## Exercise instructions:
From the entries below, output the line with "Task: Click the Letzter AFT blue arrow" and each following line up to and including the line with "Given: Click the Feedback heart icon", exactly as written.

[Stored records]
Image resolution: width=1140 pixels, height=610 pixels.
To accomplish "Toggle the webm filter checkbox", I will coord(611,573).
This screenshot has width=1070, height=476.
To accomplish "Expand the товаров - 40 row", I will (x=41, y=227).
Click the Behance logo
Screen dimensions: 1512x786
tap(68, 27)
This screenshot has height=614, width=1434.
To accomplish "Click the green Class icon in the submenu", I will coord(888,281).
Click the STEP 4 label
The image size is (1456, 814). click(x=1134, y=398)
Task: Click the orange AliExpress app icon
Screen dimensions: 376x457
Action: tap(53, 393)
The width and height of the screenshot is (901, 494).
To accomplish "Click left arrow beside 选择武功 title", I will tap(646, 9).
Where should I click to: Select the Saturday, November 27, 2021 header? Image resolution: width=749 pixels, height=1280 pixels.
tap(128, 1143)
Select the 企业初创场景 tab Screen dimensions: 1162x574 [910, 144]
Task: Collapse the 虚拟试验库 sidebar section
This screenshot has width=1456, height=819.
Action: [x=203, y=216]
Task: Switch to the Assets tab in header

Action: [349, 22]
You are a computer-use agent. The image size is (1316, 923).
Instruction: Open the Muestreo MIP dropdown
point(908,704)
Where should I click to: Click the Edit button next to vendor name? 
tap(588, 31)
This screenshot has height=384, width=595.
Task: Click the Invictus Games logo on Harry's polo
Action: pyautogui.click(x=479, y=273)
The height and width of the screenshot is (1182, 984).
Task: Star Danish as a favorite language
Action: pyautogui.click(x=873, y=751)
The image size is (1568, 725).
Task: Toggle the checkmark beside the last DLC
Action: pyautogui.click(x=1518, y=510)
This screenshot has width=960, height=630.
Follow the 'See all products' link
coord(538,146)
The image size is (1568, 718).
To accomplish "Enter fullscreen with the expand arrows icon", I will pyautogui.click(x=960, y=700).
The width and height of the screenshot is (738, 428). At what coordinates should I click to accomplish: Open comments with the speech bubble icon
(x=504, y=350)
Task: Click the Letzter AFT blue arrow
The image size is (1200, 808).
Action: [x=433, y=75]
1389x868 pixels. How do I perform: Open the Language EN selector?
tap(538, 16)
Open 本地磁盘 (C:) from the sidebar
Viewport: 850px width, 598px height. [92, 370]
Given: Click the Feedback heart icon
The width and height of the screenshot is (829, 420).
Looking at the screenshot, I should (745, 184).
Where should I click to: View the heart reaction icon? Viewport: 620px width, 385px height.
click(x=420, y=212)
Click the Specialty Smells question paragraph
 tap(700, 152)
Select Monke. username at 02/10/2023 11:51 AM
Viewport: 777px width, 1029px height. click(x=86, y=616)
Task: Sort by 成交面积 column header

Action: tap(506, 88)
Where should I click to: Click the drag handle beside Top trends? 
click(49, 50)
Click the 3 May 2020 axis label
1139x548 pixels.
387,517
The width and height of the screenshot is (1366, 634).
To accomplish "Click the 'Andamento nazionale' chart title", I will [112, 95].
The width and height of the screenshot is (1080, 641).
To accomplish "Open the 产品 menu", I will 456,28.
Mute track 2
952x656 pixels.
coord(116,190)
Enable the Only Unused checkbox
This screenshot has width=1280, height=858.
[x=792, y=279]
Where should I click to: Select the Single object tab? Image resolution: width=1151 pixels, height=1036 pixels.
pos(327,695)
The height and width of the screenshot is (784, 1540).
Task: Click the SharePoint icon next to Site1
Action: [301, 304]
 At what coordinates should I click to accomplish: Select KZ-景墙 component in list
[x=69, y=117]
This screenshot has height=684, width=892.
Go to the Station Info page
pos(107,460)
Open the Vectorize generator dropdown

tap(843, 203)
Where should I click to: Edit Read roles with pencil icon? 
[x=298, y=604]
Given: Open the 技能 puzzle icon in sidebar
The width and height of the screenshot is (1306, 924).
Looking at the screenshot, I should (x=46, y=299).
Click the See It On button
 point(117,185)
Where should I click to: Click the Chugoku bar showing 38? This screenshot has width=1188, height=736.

## Written reply:
Task: Click the Letzter AFT blue arrow
The image size is (1200, 808).
Action: [x=433, y=75]
1389x868 pixels. How do I perform: Open the Language EN selector?
tap(538, 16)
Open 本地磁盘 (C:) from the sidebar
Viewport: 850px width, 598px height. [92, 370]
Given: Click the Feedback heart icon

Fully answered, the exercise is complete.